White light containing wavelengths from 405 nm to 760 nm falls on a grating with 7510 lines/ cm. How wide is the first-order spectrum on a screen 2.29 m away?

Is this correct

sin theta= (1)*(4.05e-7m)/(1.33e-6m)= 0.305 theta=17.8
location= 2x(tan 17.8)= (2*2.29)*0.321=1.47m

sin theta= (1)*(7.60e-7m)/(1.33e-6m)= 0.571 theta=34.8
location= 2x(tan 34.8)= (2*2.29)*0.695= 3.18m

so then should the answer to the question be
3.18m+1.47m/2= 2.33m

 

[Doc Al]

location= 2x(tan 17.8)= (2*2.29)*0.321=1.47m

Why did you multiply by 2?

 

[lovelylm1980]

so then should i multiply the angle by 2

 

[Doc Al]

Why are you multiplying anything by 2??

 

[lovelylm1980]

because the book states that with large angles you should multiply by two either way I don't get the correct answer based on the formula i used. Whether I multiply by 2 or not the answer still seems to be wrong.

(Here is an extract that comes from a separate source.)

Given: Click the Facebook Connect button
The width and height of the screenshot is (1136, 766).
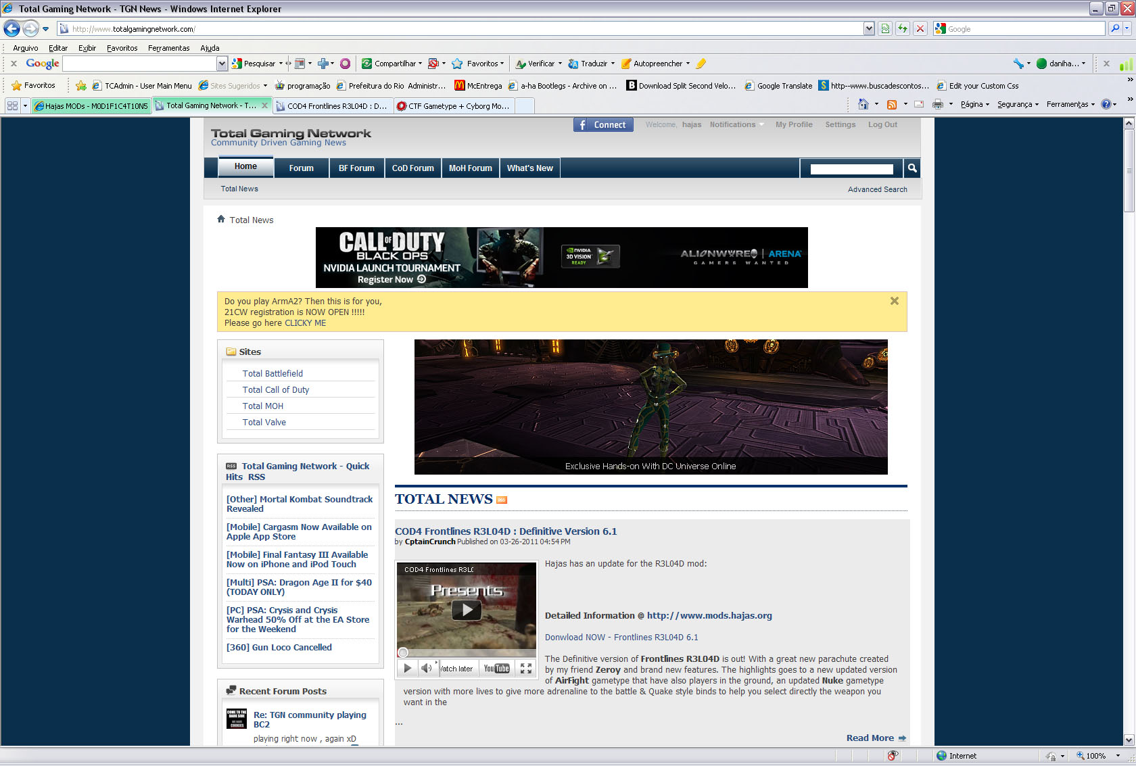Looking at the screenshot, I should pyautogui.click(x=603, y=125).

Am I not supposed to add at the end then divide by two for the answer?

 

[Doc Al]

because the book states that with large angles you should multiply by two either way I don't get the correct answer based on the formula i used. Whether I multiply by 2 or not the answer still seems to be wrong. Am I not supposed to add at the end then divide by two for the answer?

That makes no sense.

Find the location of the first order maxima for each wavelength. Subtract those two numbers and you'll have the width of the first order spectrum.